Apple’s latest earnings were a mixed bag, with slipping iPhone sales countered by rising revenue.
Reporting after the bell Thursday, the iPhone maker’s overall revenue in the first quarter of 2025 beat Wall Street expectations, with a 4% bump to $124.3 billion over the same time last year.
Apple reported net income of $36.33 billion, up 7.1% from $33.92 billion in the same year-ago period.
The increase came even as the company missed iPhone estimates, with an 11.1% sales drop in China knocking revenue down to $18.51 billion. It’s the largest drop in this key region since a nearly 13% dip in Q1 2024.
The world’s largest smartphone market has proven increasingly difficult for the company, owing to more intense competition from domestic manufacturers, including Oppo and Vivo. Huawei, which saw a massive drop in sales as trade restrictions were imposed by the first Trump administration, has since surged in its home country.

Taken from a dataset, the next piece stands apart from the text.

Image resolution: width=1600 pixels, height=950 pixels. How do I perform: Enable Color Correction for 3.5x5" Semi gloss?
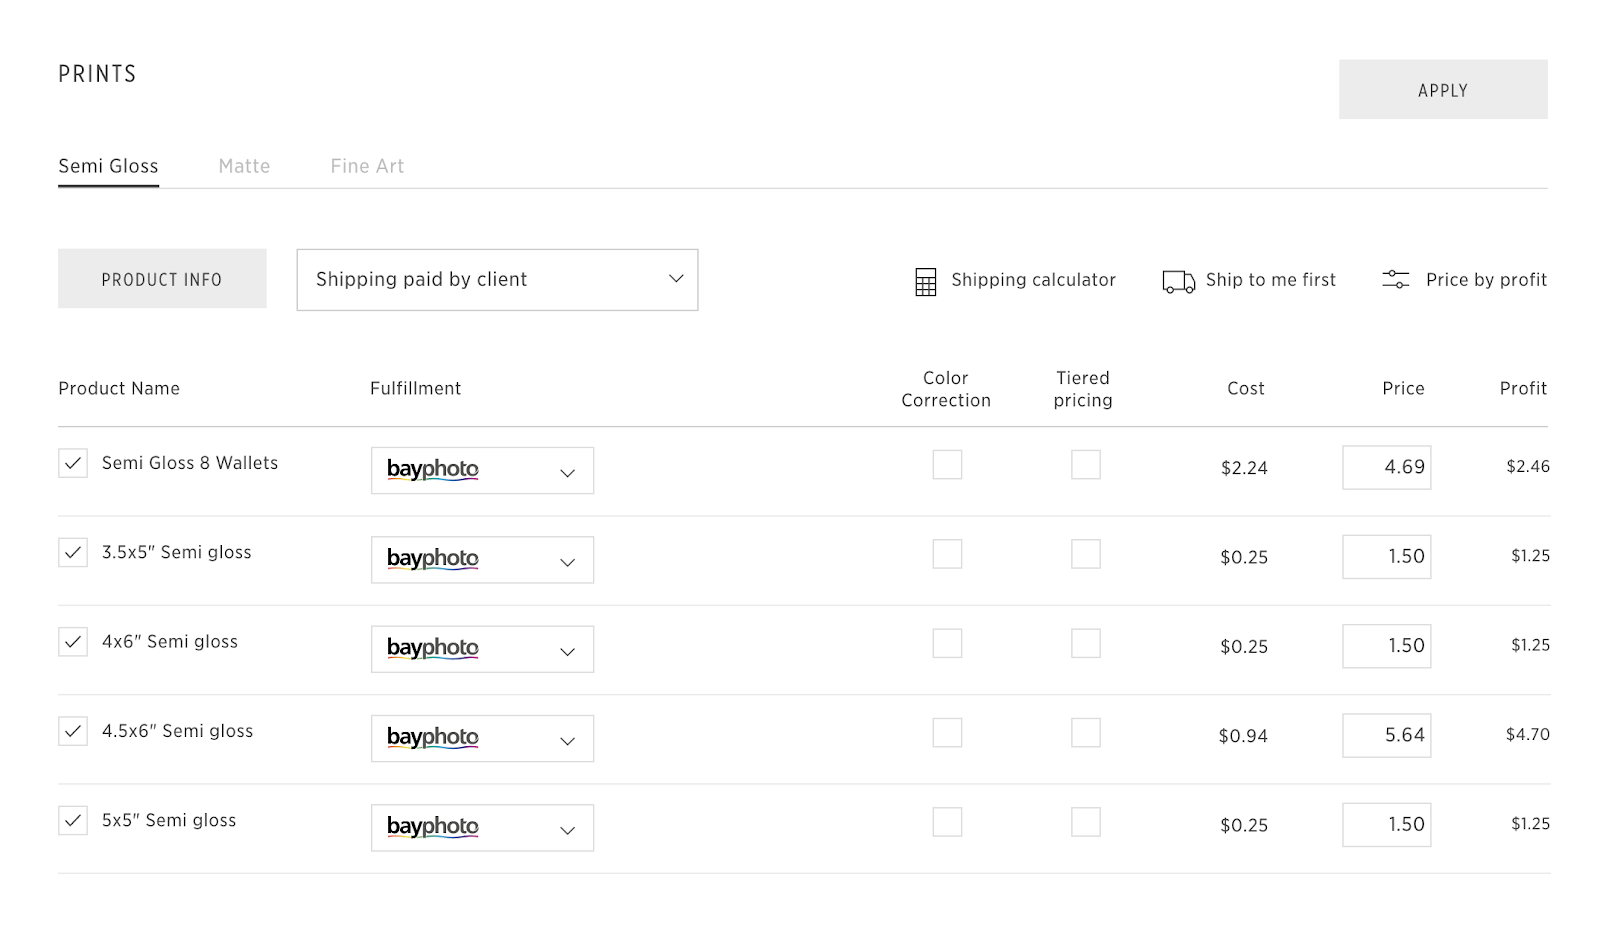[x=947, y=554]
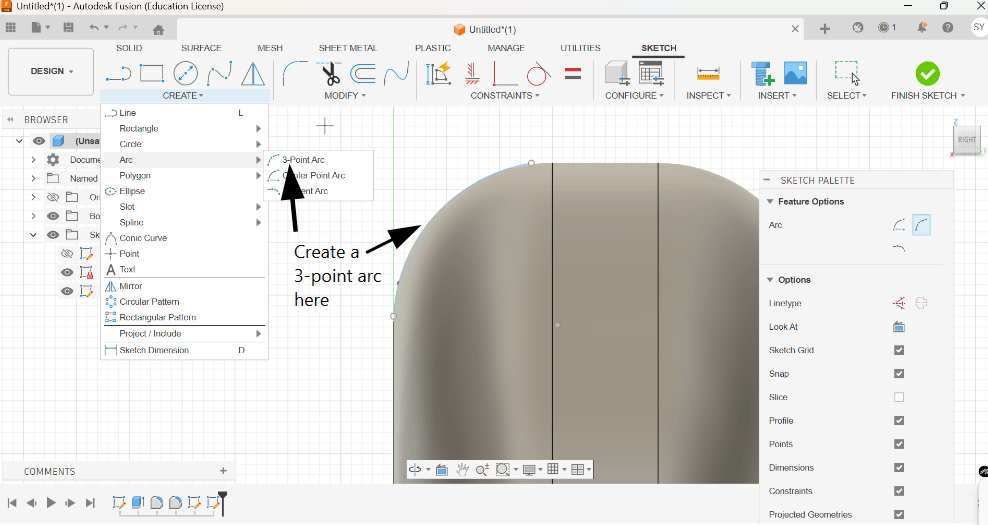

In a conversation with CNBC, CEO Tim Cook placed some of the blame at the feet of Apple Intelligence — which isn’t currently available in China — along with several other key markets. Apple’s small model generative AI platform is, by far, the biggest selling point for the iPhone 16, which debuted late last year.
“During the December quarter, we saw that in markets where we had rolled out Apple intelligence, that the year-over-year performance on the iPhone 16 family was stronger than those markets where we had not rolled out Apple intelligence,” Cook said.
The AI platform is currently available in English (Australia, Canada, Ireland, New Zealand, South Africa, U.K., and U.S.). Chinese is among the languages coming later this year, but Apple has yet to announce whether the feature will ultimately arrive in mainland China.
Regulatory approval and security restrictions are among the issues standing between Apple Intelligence and a China rollout. The company reportedly teamed up with domestic internet giant Baidu to add AI features to iPhones in the country. But that deal has apparently hit its own roadblocks.
Cook also pointed to channel inventory, which has restricted the availability of new hardware in the country.
iPhone sales declined slightly year-over-year, in spite of the company’s anticipation of an Apple Intelligence-driven boost. The platform experienced a slow rollout in iOS 18, with features arriving in waves. Some features like news summaries had a rocky launch as well. Apple paused the feature to address an issue with surfacing incorrect information.
Both Mac and iPad revenue grew by 15% for the quarter, thanks to the launch of a new iPad Mini, iMac, Mac Mini, and MacBook Pro. Services — which includes things like Apple TV+, Apple Music, and iCloud — saw 14% growth for the quarter.
All told, the company now has an install base of 2.35 billion active devices, up from 2.2 billion the same time last year. Cook also noted that Apple now boasts 1 billion subscriptions across its content offerings and third-party apps.
Overall, analysts are greeting the news positively, as the company beat expectations in several key categories despite headwinds. Earlier this week, Apple’s late entry into the generative AI space also shielded the company, as the arrival of DeepSeek R1’s platform resulted in a large buy-off for companies like Nvidia.